(INPUT MATERIAL Opens)
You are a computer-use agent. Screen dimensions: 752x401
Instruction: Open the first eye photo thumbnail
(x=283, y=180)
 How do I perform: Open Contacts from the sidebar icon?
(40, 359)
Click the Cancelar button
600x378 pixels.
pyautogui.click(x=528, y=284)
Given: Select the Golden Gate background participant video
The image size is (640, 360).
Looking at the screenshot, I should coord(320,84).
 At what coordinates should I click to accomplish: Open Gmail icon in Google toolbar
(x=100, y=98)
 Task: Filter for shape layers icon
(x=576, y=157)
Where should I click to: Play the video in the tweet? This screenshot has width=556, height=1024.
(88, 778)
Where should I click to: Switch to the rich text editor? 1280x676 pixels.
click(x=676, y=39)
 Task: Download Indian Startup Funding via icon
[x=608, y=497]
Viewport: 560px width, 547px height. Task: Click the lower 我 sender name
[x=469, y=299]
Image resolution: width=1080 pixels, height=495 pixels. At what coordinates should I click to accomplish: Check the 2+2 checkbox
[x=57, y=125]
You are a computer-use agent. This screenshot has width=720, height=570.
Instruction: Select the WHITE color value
(INPUT MATERIAL Closes)
■ **PROBLEM TO SOLVE**:
Take the line with "Task: Filter for shape layers icon" and all lines after it through the end of the records, and write them out exactly; include nothing else.

■ **ANSWER AREA**:
 Task: Filter for shape layers icon
(x=576, y=157)
Where should I click to: Play the video in the tweet? This screenshot has width=556, height=1024.
(88, 778)
Where should I click to: Switch to the rich text editor? 1280x676 pixels.
click(x=676, y=39)
 Task: Download Indian Startup Funding via icon
[x=608, y=497]
Viewport: 560px width, 547px height. Task: Click the lower 我 sender name
[x=469, y=299]
Image resolution: width=1080 pixels, height=495 pixels. At what coordinates should I click to accomplish: Check the 2+2 checkbox
[x=57, y=125]
You are a computer-use agent. This screenshot has width=720, height=570.
Instruction: Select the WHITE color value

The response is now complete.